254 F.2d 88 | D.C. Cir. | 1958
Leta M. TISSUE and Al E. Tissue, Appellants,
v.
Ettire VOLTA and Georgia Volta, Appellees.
No. 13798.
United States Court of Appeals District of Columbia Circuit.
Argued September 18, 1957.
Decided December 12, 1957.
Petition for Rehearing In Banc Denied February 5, 1958.
Mr. Wesley E. McDonald, Washington, D. C., with whom Mr. B. Austin Newton, Jr., Washington, D. C., was on the brief, for appellants.
Mr. Cornelius H. Doherty, Washington, D. C., for appellees.
Before PRETTYMAN, WASHINGTON and BURGER, Circuit Judges.
PRETTYMAN, Circuit Judge.
Appellants, Mr. and Mrs. Tissue, filed in the District Court a complaint for damages for personal injuries suffered by Mrs. Tissue in a fall. The defendants were Mr. and Mrs. Volta, our appellees, who were owners and landlords of the premises in question. At the conclusion of the presentation of the case for the plaintiffs, the District Court directed a verdict for the defendants.
The Tissues lived in an apartment house owned by the Voltas. Mr. Tissue is a painter by trade. He was engaged by Mr. Volta to paint, after regular working hours, an apartment in the same building and next door to the one occupied by him and his wife. There was no indoor passageway between the two apartments. After dark Mrs. Tissue started to go next door by way of a common back yard to summon her husband to dinner. En route across the yard in the darkness she noticed a faint glow of light inside the apartment next door and saw a figure which she thought might be her husband's. She walked toward the window to get his attention and fell into a cellar well.
These cases must be decided upon their own particular facts. Each of the two parts of this apartment building had its own front and rear entrances. The back yard to the two parts was a single, undivided area. Under each of the two parts of the building was a room, in which was the heating apparatus and the hot water heater for the apartments in that part. In each of these rooms there was also a spigot, and the tenants from time to time would attach hoses to these spigots for the purpose of washing cars out in the yard. Leading down from the yard to these basement rooms were two cellar wells with steps. These wells were about two feet, seven inches wide, running along the wall of the building. At the rear entrance of each part of the building was a porch, with steps down to the yard.
The Tissues lived in the downstairs rear apartment of one part of the building. On the evening in question Mr. Tissue, as we have said, was painting in the downstairs rear apartment of the other part of the building. Mrs. Tissue came out of the rear door to her apartment, went down the steps, and started across the yard, intending to go up the other rear steps and into the other rear door to the apartment where Mr. Tissue was at work. It was, as she described it, "just as dark as it could be." If she had walked across the yard as she had intended to do, she would not have fallen into the cellar well. But, instead of continuing on her intended path, halfway across the yard she changed her direction and walked straight toward the window in the darkness. This brought her to the cellar well and her fall.
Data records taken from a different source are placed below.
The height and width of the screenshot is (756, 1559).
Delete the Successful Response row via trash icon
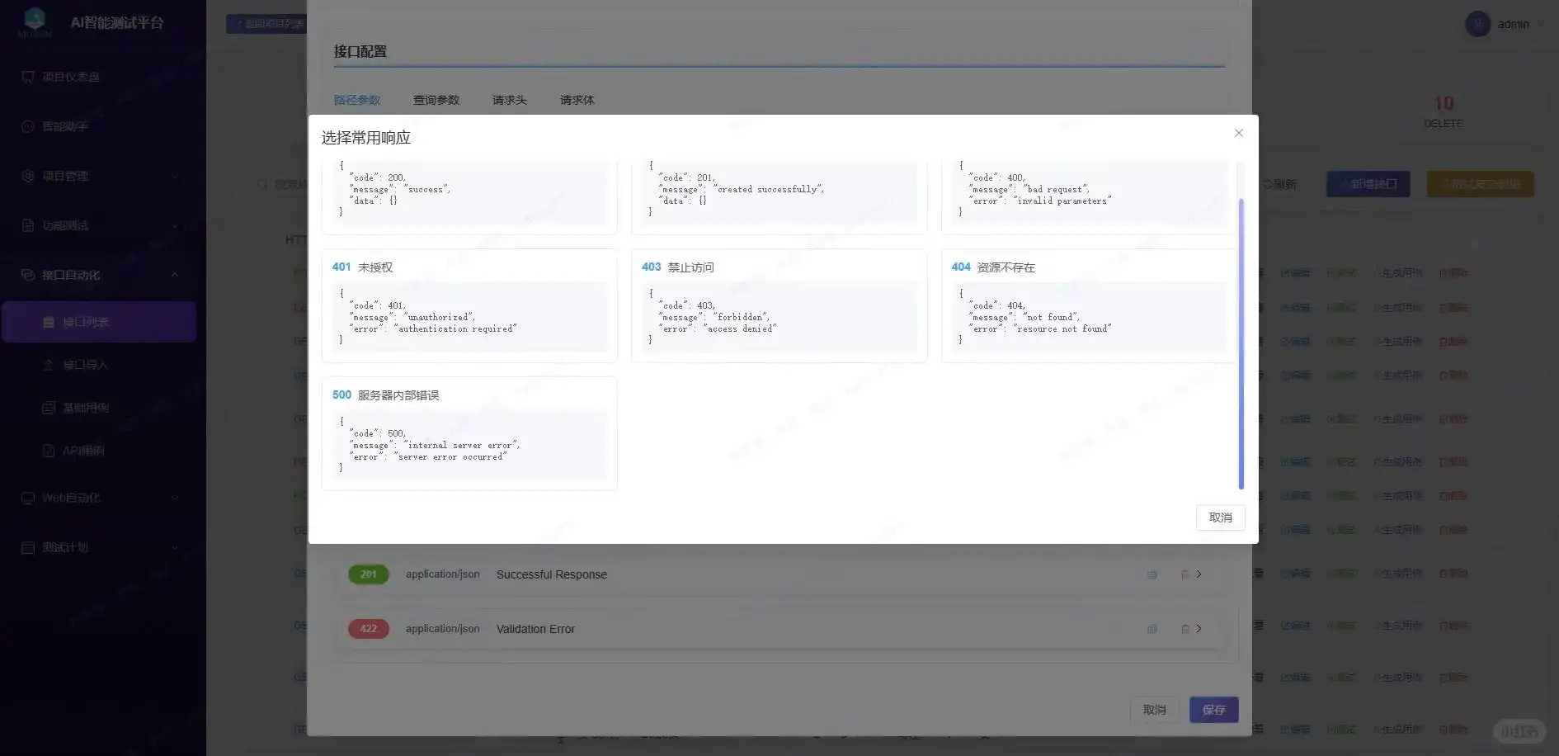coord(1185,574)
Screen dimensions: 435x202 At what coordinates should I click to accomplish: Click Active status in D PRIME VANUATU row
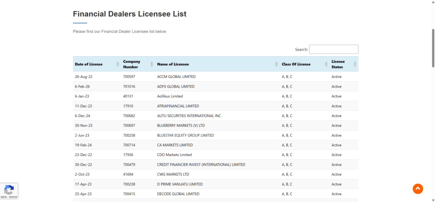point(336,184)
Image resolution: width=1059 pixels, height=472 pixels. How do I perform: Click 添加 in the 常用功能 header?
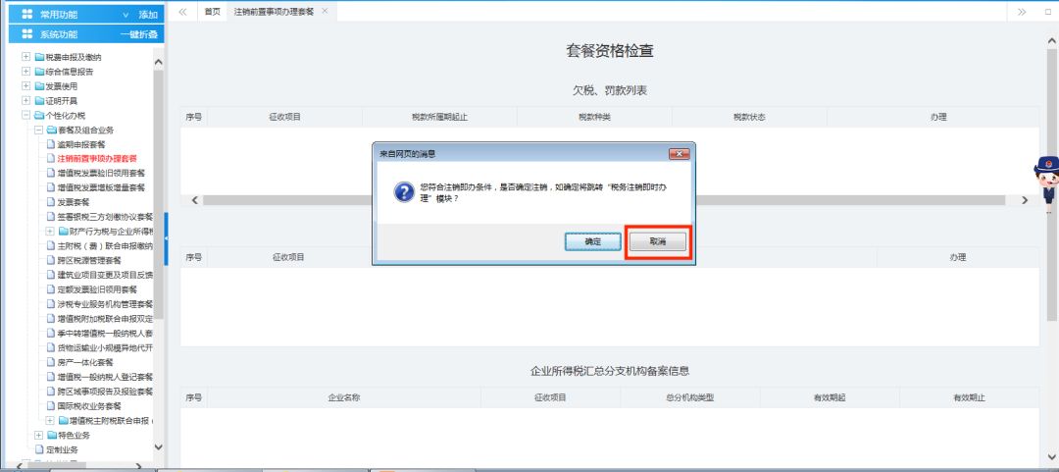[x=147, y=15]
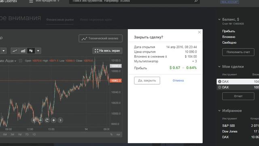
Task: Collapse the Мои сделки section
Action: coord(219,67)
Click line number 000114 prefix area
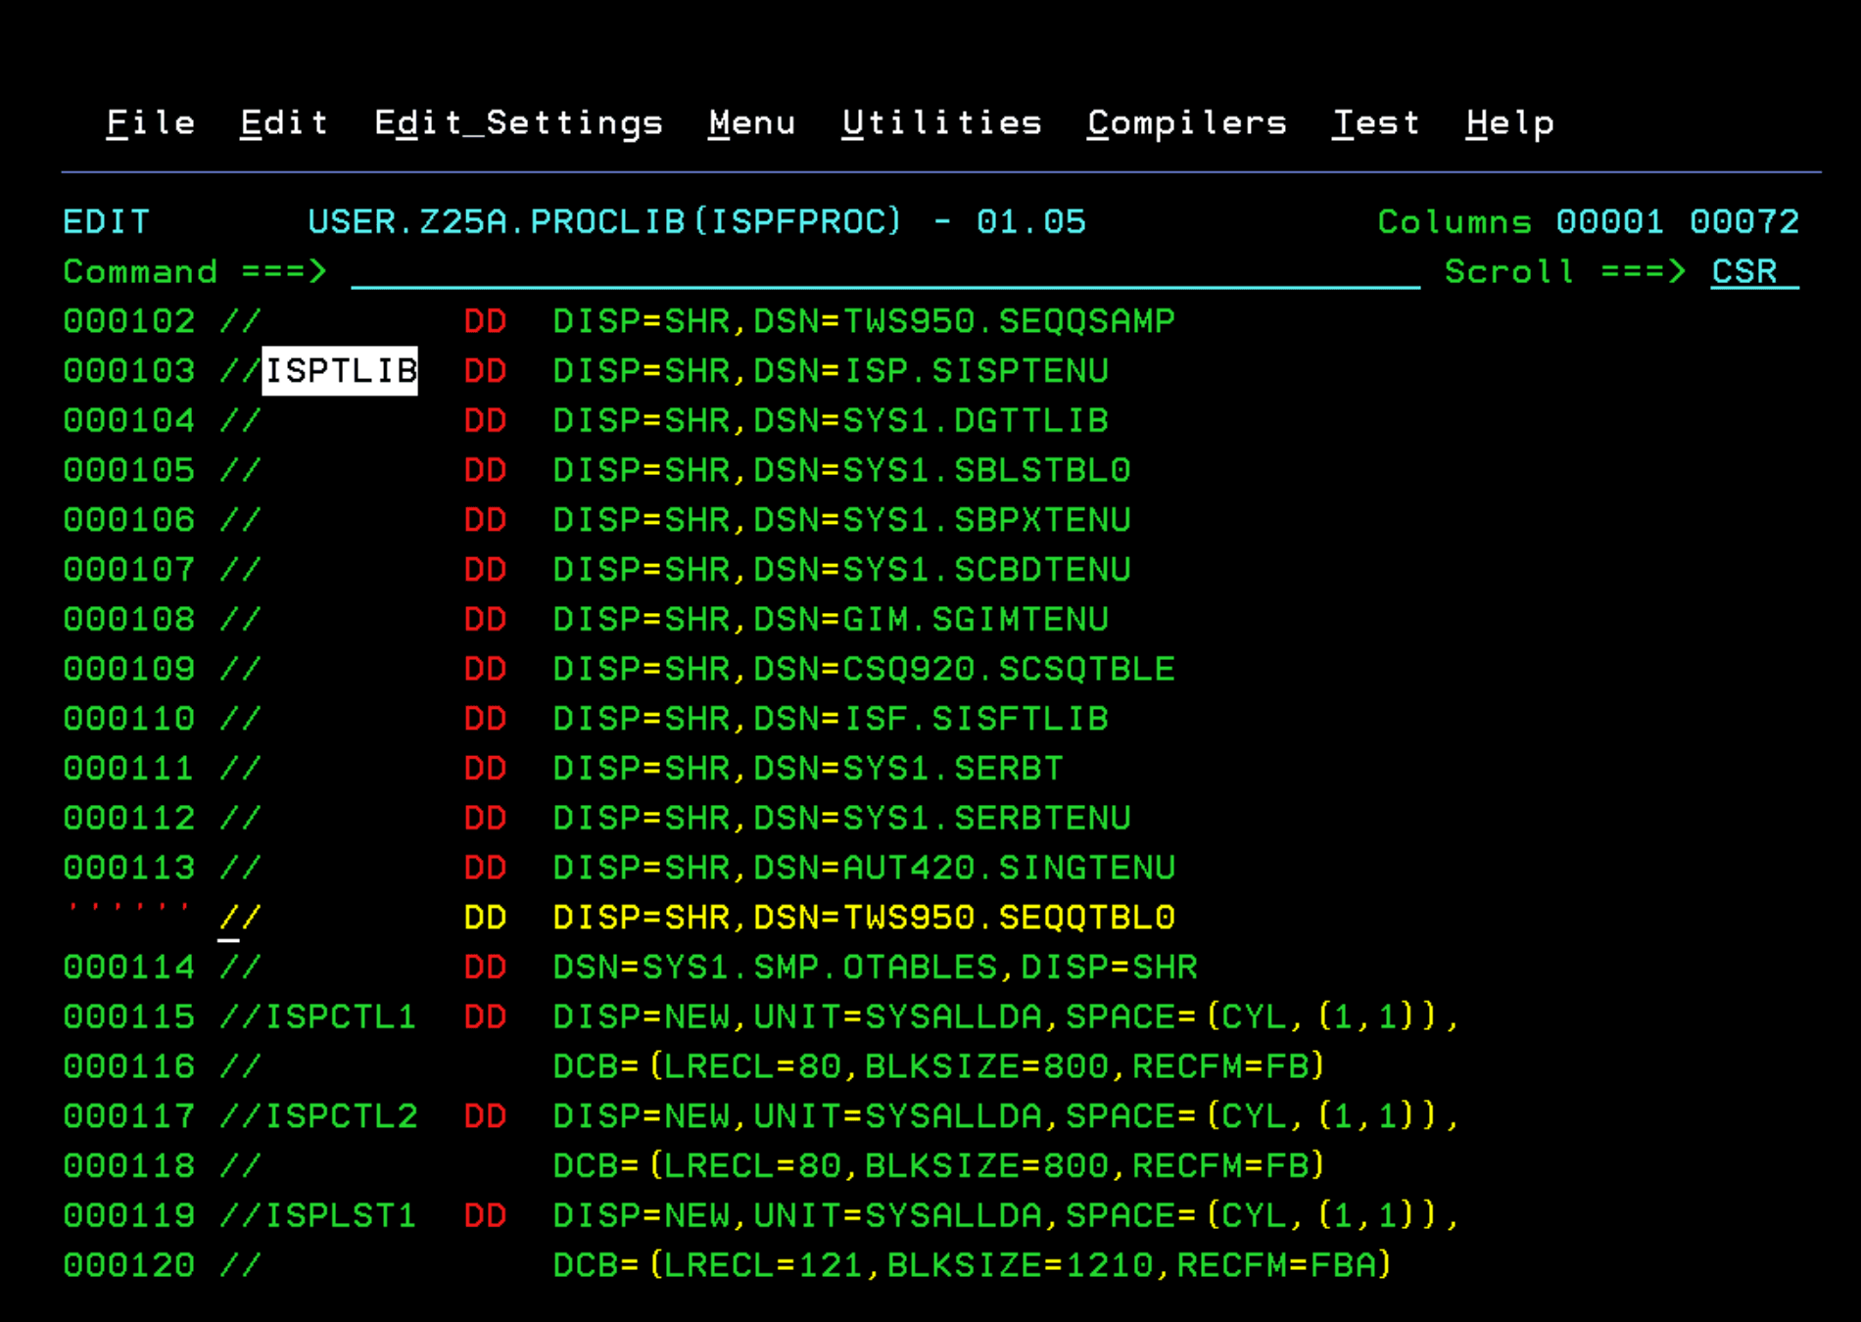Screen dimensions: 1861x1322 click(x=128, y=968)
These features of the case are clear: Mrs. Tissue knew the cellar wells were there. She testified that she knew of the one at the rear of her own apartment and that she knew there were steps at the rear of the other apartment, and she was familiar with the back yard. Had she pursued the normal path between the two rear porches, she would not have come to the cellar well. The cellar well was not concealed; it was not new or temporary; it had been there the entire five years of the Tissues' tenancy. The basement room to which the cellar well led was not a utility room for the use of the tenants (except for the occasional, very limited use of the spigot in the day-time). A cellar well leading to a basement in an apartment building is not an unusual or unexpected condition; in fact it is a well-nigh universal condition. There was nothing defective about the cellar well. Mrs. Tissue was not going down into the basement room for some purpose connected with her tenancy; she was crossing the back yard to go to the next apartment. The existence of the cellar well was obvious to any tenant who was familiar with the back yard.
We think it is clear from the foregoing facts that Mrs. Tissue's fall into the cellar well was not due to any negligence on the part of the landlord. It is unnecessary that we venture into the refinements of the law of torts. We start with the general principle that the landlord must use reasonable care under all the circumstances. Harper and James have a long discussion of the legal principles applicable in this area of the law.1 The thrust of that discussion is that a landlord is not liable for injuries suffered as the result of the condition of a premises, if the condition is not unreasonably dangerous to those with knowledge of it. This cellar well was not unreasonably dangerous to Mrs. Tissue.
The judgment of the District Court is
Affirmed.
WASHINGTON, Circuit Judge, dissents.